After Bilbo Baggins returned from the Quest for Erebor, the younger hobbits believed that the Hill was full of secret tunnels filled with his legendary treasure, to explain his wealth.
Other versions of the legendarium
The name Hill of Hobbiton is used in a rewrite of the first chapter of The Hobbit, which was never incorporated in a published version of The Hobbit.
- ↑ J.R.R. Tolkien, The Lord of the Rings, Appendix D, "The Calendars", last paragraph, p. 1112
- ↑ J.R.R. Tolkien, The Lord of the Rings, The Fellowship of the Ring, "A Long-expected Party", p. 21
- ↑ J.R.R. Tolkien, The Lord of the Rings, The Fellowship of the Ring, "A Short Cut to Mushrooms", p. 94
- ↑ J.R.R. Tolkien, The Lord of the Rings, The Fellowship of the Ring, "A Part of the Shire" map
- ↑ 5.0 5.1 J.R.R. Tolkien, The Hobbit, "An Unexpected Party"

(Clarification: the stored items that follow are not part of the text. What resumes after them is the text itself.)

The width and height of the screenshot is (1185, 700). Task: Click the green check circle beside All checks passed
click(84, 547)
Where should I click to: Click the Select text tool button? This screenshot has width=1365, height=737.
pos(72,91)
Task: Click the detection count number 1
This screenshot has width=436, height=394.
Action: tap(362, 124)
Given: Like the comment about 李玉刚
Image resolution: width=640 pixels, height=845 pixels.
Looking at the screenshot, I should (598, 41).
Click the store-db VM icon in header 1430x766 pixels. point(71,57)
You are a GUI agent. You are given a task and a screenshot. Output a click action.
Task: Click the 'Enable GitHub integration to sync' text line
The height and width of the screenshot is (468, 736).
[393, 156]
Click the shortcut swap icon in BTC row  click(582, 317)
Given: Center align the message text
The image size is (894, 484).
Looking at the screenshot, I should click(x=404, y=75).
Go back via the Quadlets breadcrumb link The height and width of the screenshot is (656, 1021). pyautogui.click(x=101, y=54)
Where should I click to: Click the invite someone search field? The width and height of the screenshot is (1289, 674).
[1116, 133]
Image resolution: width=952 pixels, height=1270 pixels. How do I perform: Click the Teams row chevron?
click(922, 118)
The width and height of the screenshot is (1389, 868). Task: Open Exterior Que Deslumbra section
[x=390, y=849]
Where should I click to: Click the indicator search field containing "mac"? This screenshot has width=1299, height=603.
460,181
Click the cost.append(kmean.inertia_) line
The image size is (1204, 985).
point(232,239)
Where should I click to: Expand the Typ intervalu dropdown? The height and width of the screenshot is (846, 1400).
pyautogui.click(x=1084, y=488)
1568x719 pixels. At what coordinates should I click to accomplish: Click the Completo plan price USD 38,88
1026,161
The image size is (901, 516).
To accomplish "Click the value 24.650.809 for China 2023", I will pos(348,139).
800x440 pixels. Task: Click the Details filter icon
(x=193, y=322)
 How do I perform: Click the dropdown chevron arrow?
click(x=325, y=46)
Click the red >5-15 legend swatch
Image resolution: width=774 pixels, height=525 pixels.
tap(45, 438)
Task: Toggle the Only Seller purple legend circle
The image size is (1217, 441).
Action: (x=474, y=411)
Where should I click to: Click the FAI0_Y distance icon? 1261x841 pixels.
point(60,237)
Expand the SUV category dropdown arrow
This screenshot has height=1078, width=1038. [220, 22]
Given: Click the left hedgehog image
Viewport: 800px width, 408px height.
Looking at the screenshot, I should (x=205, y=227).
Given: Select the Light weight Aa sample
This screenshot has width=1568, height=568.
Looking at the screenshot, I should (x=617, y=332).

- ↑ J.R.R. Tolkien, "Nomenclature of The Lord of the Rings" in Wayne G. Hammond and Christina Scull (eds), The Lord of the Rings: A Reader's Companion, entry Bagshot Row, p. 765
- ↑ J.R.R. Tolkien, The Lord of the Rings, The Fellowship of the Ring, "Three is Company", p. 69
- ↑ J.R.R. Tolkien, John D. Rateliff (ed.), The History of The Hobbit, Return to Bag-End, "The Fifth Phase", "New Chapter I. A Well-Planned Party"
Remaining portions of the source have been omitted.